In certain instances, an assignment of contract rights can be prohibited. If the contract contains a clause prohibiting assignment of “the contract,” without specifying more, the law construes this language as barring only delegation of the assignor’s duties, not their rights. If the assignment language states “assignment of contractual rights are prohibited,” the obligor may sue for damages if the assignor attempts to assign the agreement. If the contract language states that attempts to assign “will be void,” the parties can bar assignment.of rights.

Under modern contract law, the phrase “I assign the contract” is usually interpreted to mean that one is assigning rights and duties. What is an assignment of duties? An assignment of duties occurs where Y, called the obligor or delegator, promises to perform for X, the obligee. Y then delegates their duty to perform to Z, the delegate. Under the law, most duties can be delegated. 

There are exceptions to this rule. Delegation can be prohibited when:

  • The duties to be performed involve personal judgment and special skill (e.g., a portrait, creation of a custom-made dress). 
  • “Personal judgment” is the exercise of some kind of superior judgment when it comes to determining how, when, or where to do something. Examples of individuals who exercise personal judgment include talent scouts and financial advisors.  Special skill is the unique ability to create a good or perform a service. A delegator can be prohibited from delegating duties when it is that specific delegator’s services are sought. For example, if the services of a specific famous chef are sought, and the original agreement was entered into on the understanding that the chef was hired for their specific talent, the delegator may not delegate the services;
  • The assignment fundamentally changes risks or responsibilities under the agreement;
  • The assignment is over future rights associated with a future contract that does not currently exist;
  • Delegation would increase the obligation of the obligee. For example, if a shoe manufacturer contracts to deliver soles to a store in the same town as the shoe factory, the other party cannot assign the delivery to a different store in another state. Doing so would impose a greater obligation on the obligee than was originally contemplated;
  • The obligee had placed special trust in the delegator. For example, assume that you have hired a patent attorney, based on that attorney’s significant skill and expertise, to obtain a valuable patent. You have placed special trust in this person, hiring them instead of other patent attorneys, because of their unique expertise. In such a situation, the attorney may not delegate his duties to another attorney (delegate), since the attorney was hired because of one person’s special capabilities;
  • The delegation is of a promise to repay a debt; or
  • The contract itself restricts or prohibits delegation. If the contract states, “any attempt to delegate duties under this contract is void,” a delegation will not be permitted.

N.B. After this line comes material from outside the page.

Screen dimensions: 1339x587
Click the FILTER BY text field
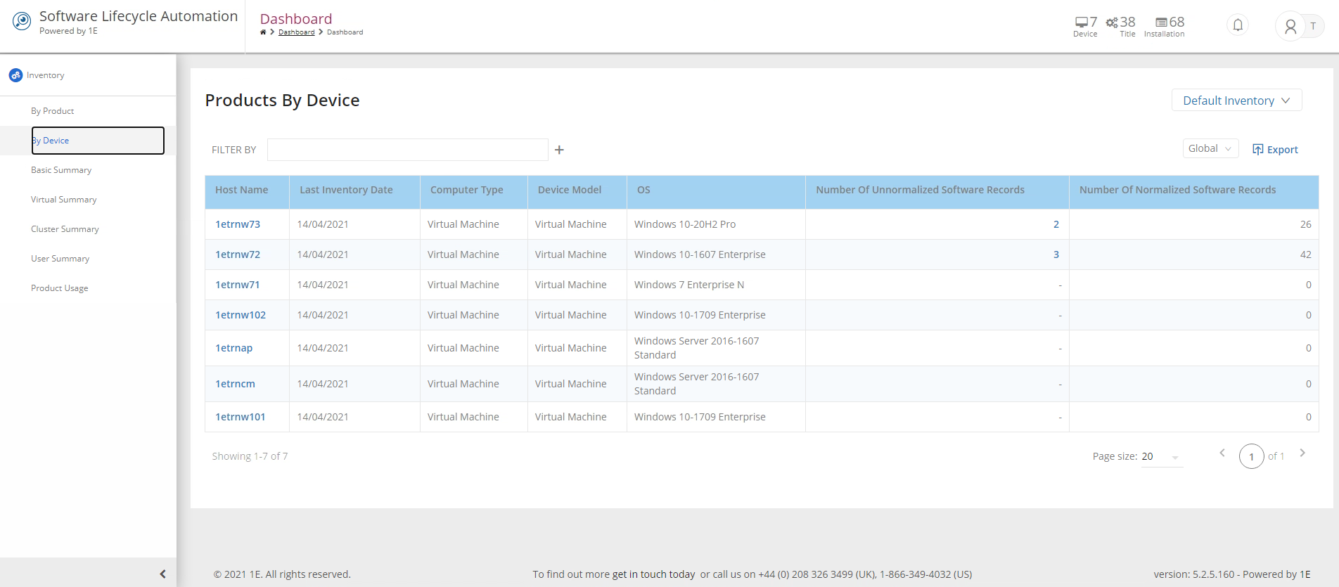coord(407,150)
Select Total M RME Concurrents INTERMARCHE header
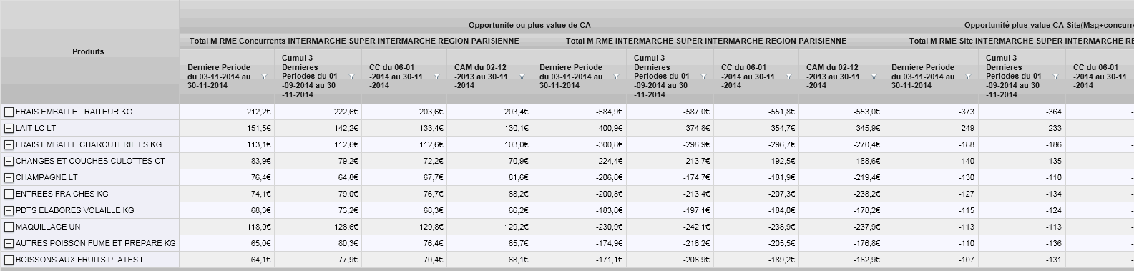 354,41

In a contract involving assignment of rights, the assignee may sue the obligor. This is because the assignee, once the assignee has been assigned rights, is entitled to performance under the contract. If the obligor had a defense that existed in the original contract between obligor and assignor, the obligor may assert that defense against the assignee. Examples of such defenses include the original contract was not valid because of lack of consideration, or because there was never a valid offer or acceptance).

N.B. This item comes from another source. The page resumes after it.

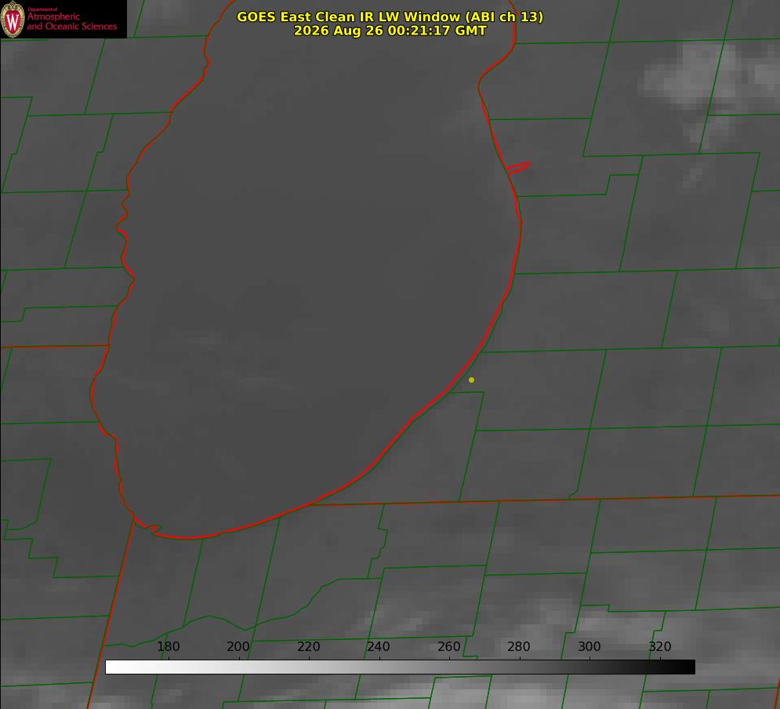This screenshot has height=709, width=780.
Task: Click the 260 colorbar label
Action: (448, 646)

An assignee may also sue an assignor. Generally, if an assignment is made for consideration,it is irrevocable. Assignments not made for consideration, but under which an obligor has already performed, are also irrevocable. If an assignor attempts to revoke an irrevocable assignment,the assignee may sue for “wrongful revocation.” 

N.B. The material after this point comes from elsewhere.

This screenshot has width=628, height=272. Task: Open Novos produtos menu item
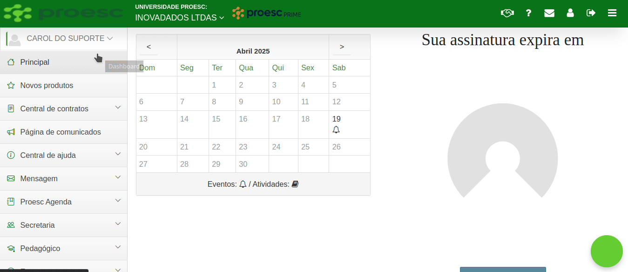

In circumstances involving delegation of duties,an obligee must accept performance from the delegate of all duties that may be delegated. The delegator remains liable on the agreement. Therefore, the obligee may sue the delegator for nonperformance by the delegate. The obligee may sue the delegate for nonperformance, but can only require the delegate to perform if there has been an assumption by the delegate. An assumption by the delegate is a promise that the delegate will perform the delegated duty, which promise is supported by consideration. 

Assignments that are not supported by consideration are revocable. If an initial assignment is revocable, a subsequent assignment can revoke it. If a first assignment is irrevocable, because consideration was present,the first assignment will usually prevail over a subsequent assignment. This means the person who can claim the assignment was first made to them will prevail over someone who claims a subsequent assignment. 

If, however, the second person paid value for the assignment, and entered into the assignment without knowing of the first assignment, the “subsequent”assignee is entitled to proceeds the first judgment against the obligor (the original party who still must perform), in the event such a judgment is issued,

If you have an issue with assignment of rights or duties under a contract, you should contact a contract lawyer  for advice. An experienced business lawyer near you can review the facts of your case, advise you of your rights, and represent you in court proceedings.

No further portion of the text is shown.